Saunkan Saunkanay 2 is a 2025 Indian Punjabi-language comedy-drama film directed by Smeep Kang and written by Amberdeep Singh. It was released theatrically on 30 May 2025 and it is a sequel to the 2022 film Saunkan Saunkne. The film features Ammy Virk, Sargun Mehta, Nimrat Khaira, and Nirmal Rishi reprising their roles. Produced by Ravi Dubey, Jatin Sethi, and others under the banners Dreamiyata Entertainment and Naad Sstudios, the film continues the domestic comedy theme introduced in the original.

== Plot summary ==
Nirmal Singh lives with his two wives Naseeb Kaur and Kiranjit Kaur who are also sisters. The rivalry between the two women creates constant tension at home. Hoping to resolve the situation, Nirmal's mother brings a third woman, Monica Bellucci, into the household. Monica's presence further complicates the family dynamics. As the household adjusts to this unexpected change, misunderstandings and conflicts arise, leading to a series of comedic and chaotic events.

== Cast ==

- Ammy Virk as Nirmal Singh
- Sargun Mehta as Naseeb Kaur and Monica Bellucci (double role)
- Nimrat Khaira as Kiranjit Kaur
- Nirmal Rishi as Nirmal's mother
- Karamjit Anmol

== Production ==
The sequel was announced following the commercial performance of Saunkan Saunkne (2022). The film was directed by Smeep Kang, with a screenplay by Amberdeep Singh. Filming took place in Punjab, India beginning in June 2024. It was produced with an estimated budget of ₹10 crore.

== Reception ==
Archika Khurana of Times of India rated 3.5/5, stating "Saunkan Saunkanay 2 doesn't reinvent the wheel, but it keeps it spinning with gusto.
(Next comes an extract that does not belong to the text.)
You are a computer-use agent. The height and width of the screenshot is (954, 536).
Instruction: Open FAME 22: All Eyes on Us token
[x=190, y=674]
Packed with energetic performances, lively music, and enough comedic chaos to keep audiences engaged, it succeeds as a feel-good, mass entertainer."
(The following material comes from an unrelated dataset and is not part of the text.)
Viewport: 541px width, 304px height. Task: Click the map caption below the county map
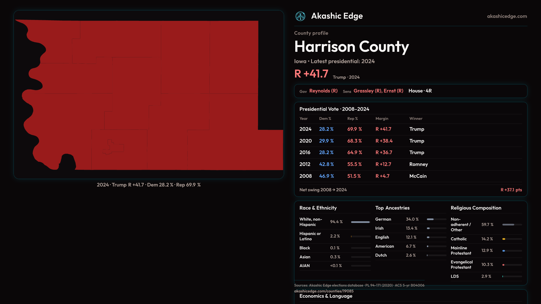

Sukhpreet Kahlon of Indian Express rated 4/5 and wrote "Despite a few pitfalls, comedy expert Smeep Kang crafts an overall crowd pleasing entertainer starring Sargun Mehta, Ammy Virk and Nimrat Khaira." Mona of The Tribune rated 2.5/5 and stated "The sequel draws laughs and is entertaining. However, the first outing set the bar rather high, and Saunkan Saunkanay 2, even though funny, lacks the emotional heft of its wildly entertaining predecessor."

== Release ==

=== Theatrical ===
The film was released theatrically on 30 May 2025.

=== Home media ===
The digital streaming rights of the film were sold to ZEE5. It premiered on ZEE5 on 25 July 2025.